From: "Tian, Kevin" <kevin.tian@intel.com>
To: Konrad Rzeszutek Wilk <konrad.wilk@oracle.com>,
"Lan, Tianyu" <tianyu.lan@intel.com>
Cc: "yang.zhang.wz@gmail.com" <yang.zhang.wz@gmail.com>,
"xuquan8@huawei.com" <xuquan8@huawei.com>,
Stefano Stabellini <sstabellini@kernel.org>,
Jan Beulich <JBeulich@suse.com>,
Andrew Cooper <andrew.cooper3@citrix.com>,
"ian.jackson@eu.citrix.com" <ian.jackson@eu.citrix.com>,
"xen-devel@lists.xensource.com" <xen-devel@lists.xensource.com>,
"Nakajima, Jun" <jun.nakajima@intel.com>,
"anthony.perard@citrix.com" <anthony.perard@citrix.com>,
Roger Pau Monne <roger.pau@citrix.com>
Subject: Re: Xen virtual IOMMU high level design doc V2
Date: Thu, 20 Oct 2016 10:11:01 +0000 [thread overview]
Message-ID: <AADFC41AFE54684AB9EE6CBC0274A5D18DFD4F3F@SHSMSX101.ccr.corp.intel.com> (raw)
In-Reply-To: <20161018202631.GO30736@x230.dumpdata.com>
> From: Konrad Rzeszutek Wilk [mailto:konrad.wilk@oracle.com]
> Sent: Wednesday, October 19, 2016 4:27 AM
> >
> > 2) For physical PCI device
> > DMA operations go though physical IOMMU directly and IO page table for
> > IOVA->HPA should be loaded into physical IOMMU. When guest updates
> > l2 Page-table pointer field, it provides IO page table for
> > IOVA->GPA. vIOMMU needs to shadow l2 translation table, translate
> > GPA->HPA and update shadow page table(IOVA->HPA) pointer to l2
> > Page-table pointer to context entry of physical IOMMU.
> >
> > Now all PCI devices in same hvm domain share one IO page table
> > (GPA->HPA) in physical IOMMU driver of Xen.
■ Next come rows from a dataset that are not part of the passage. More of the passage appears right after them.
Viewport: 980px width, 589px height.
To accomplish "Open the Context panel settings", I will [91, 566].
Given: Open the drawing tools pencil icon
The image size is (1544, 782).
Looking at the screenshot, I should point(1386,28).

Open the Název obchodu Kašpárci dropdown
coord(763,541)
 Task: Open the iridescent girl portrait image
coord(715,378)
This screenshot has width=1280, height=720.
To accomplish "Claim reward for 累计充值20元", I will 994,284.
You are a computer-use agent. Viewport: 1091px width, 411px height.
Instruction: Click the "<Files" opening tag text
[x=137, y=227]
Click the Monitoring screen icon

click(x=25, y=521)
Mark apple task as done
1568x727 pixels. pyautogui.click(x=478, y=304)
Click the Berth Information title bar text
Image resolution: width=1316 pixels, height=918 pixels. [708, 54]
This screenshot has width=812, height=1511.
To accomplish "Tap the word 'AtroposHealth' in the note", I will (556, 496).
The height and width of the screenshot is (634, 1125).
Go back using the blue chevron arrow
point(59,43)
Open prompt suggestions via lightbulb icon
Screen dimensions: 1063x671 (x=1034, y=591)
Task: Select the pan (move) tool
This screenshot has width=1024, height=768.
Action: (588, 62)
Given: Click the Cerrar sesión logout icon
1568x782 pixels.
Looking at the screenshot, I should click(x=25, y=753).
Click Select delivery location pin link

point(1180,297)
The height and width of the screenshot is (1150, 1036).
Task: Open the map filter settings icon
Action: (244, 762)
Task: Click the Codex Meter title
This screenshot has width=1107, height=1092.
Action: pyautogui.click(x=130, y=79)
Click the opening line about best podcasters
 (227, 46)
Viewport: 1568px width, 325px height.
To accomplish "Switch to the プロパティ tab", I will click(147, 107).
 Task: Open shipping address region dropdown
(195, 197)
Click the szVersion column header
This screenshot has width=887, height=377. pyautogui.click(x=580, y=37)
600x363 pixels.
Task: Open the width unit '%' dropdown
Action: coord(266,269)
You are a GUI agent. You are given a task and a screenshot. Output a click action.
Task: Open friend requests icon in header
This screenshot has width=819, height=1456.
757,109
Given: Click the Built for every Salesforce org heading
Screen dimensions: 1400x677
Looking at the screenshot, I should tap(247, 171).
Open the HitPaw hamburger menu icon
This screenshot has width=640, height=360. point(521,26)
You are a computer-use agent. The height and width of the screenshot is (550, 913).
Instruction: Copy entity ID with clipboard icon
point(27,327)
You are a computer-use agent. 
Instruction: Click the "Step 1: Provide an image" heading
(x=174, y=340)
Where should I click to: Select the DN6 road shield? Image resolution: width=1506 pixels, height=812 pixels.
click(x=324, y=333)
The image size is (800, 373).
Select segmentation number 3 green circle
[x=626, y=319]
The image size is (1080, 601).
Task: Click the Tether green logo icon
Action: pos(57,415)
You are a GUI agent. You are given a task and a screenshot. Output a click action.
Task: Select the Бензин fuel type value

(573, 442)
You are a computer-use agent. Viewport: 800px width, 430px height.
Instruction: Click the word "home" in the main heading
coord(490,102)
To support l2
> > translation of vIOMMU, IOMMU driver need to support multiple address
> > spaces per device entry. Using existing IO page table(GPA->HPA)
> > defaultly and switch to shadow IO page table(IOVA->HPA) when l2
>
> defaultly?
>
> > translation function is enabled. These change will not affect current
> > P2M logic.
>
> What happens if the guests IO page tables have incorrect values?
>
> For example the guest sets up the pagetables to cover some section
> of HPA ranges (which are all good and permitted). But then during execution
> the guest kernel decides to muck around with the pagetables and adds an HPA
> range that is outside what the guest has been allocated.
>
> What then?
Shadow PTE is controlled by hypervisor. Whatever IOVA->GPA mapping in
guest PTE must be validated (IOVA->GPA->HPA) before updating into the
shadow PTE. So regardless of when guest mucks its PTE, the operation is
always trapped and validated. Why do you think there is a problem?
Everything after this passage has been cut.